>>>
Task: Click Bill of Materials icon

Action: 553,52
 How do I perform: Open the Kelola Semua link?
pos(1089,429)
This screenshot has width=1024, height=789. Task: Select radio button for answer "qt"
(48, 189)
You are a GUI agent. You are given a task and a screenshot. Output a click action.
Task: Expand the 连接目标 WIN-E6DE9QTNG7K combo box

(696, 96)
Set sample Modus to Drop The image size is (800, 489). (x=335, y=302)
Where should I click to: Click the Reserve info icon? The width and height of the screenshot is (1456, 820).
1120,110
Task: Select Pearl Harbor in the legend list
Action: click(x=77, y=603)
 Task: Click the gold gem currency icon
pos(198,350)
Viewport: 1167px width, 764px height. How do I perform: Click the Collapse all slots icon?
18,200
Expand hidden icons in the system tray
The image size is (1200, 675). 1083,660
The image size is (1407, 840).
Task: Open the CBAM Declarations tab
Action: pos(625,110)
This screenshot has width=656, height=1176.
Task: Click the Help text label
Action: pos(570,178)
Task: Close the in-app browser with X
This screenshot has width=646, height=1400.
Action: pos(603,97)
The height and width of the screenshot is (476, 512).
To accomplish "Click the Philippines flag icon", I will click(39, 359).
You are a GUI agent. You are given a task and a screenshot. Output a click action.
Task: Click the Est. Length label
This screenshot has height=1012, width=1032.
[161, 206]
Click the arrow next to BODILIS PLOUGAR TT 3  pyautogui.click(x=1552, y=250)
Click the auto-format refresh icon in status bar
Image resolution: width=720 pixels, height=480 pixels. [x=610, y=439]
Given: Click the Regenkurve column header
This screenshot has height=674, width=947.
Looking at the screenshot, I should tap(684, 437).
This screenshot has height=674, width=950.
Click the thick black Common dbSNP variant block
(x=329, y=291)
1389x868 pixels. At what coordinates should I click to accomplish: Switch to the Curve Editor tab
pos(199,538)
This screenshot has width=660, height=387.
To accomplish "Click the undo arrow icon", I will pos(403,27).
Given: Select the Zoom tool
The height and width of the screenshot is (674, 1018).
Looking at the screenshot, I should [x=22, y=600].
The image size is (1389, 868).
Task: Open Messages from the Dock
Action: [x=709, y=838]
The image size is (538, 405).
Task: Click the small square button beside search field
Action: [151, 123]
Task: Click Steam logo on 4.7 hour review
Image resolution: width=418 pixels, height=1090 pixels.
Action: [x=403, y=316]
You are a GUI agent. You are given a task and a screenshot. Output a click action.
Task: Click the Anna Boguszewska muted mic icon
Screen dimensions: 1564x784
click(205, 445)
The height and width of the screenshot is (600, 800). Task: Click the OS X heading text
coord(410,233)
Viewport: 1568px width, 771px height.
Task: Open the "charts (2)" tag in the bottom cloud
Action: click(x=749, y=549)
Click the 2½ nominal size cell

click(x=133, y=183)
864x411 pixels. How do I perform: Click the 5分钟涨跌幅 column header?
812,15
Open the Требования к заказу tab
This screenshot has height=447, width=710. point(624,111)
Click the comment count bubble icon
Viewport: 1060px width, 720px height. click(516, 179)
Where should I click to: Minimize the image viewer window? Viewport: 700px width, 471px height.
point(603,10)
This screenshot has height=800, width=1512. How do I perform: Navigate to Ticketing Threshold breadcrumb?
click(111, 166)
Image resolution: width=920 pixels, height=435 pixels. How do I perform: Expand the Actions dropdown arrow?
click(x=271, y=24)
<<<
Reproduce the data above without any change, from the line containing "Where should I click to: Click" down to the line containing "Image resolution: width=720", including both of those lines.

Where should I click to: Click the Reserve info icon? The width and height of the screenshot is (1456, 820).
1120,110
Task: Select Pearl Harbor in the legend list
Action: click(x=77, y=603)
 Task: Click the gold gem currency icon
pos(198,350)
Viewport: 1167px width, 764px height. How do I perform: Click the Collapse all slots icon?
18,200
Expand hidden icons in the system tray
The image size is (1200, 675). 1083,660
The image size is (1407, 840).
Task: Open the CBAM Declarations tab
Action: pos(625,110)
This screenshot has width=656, height=1176.
Task: Click the Help text label
Action: pos(570,178)
Task: Close the in-app browser with X
This screenshot has width=646, height=1400.
Action: pos(603,97)
The height and width of the screenshot is (476, 512).
To accomplish "Click the Philippines flag icon", I will click(39, 359).
You are a GUI agent. You are given a task and a screenshot. Output a click action.
Task: Click the Est. Length label
This screenshot has height=1012, width=1032.
[161, 206]
Click the arrow next to BODILIS PLOUGAR TT 3  pyautogui.click(x=1552, y=250)
Click the auto-format refresh icon in status bar
Image resolution: width=720 pixels, height=480 pixels. [x=610, y=439]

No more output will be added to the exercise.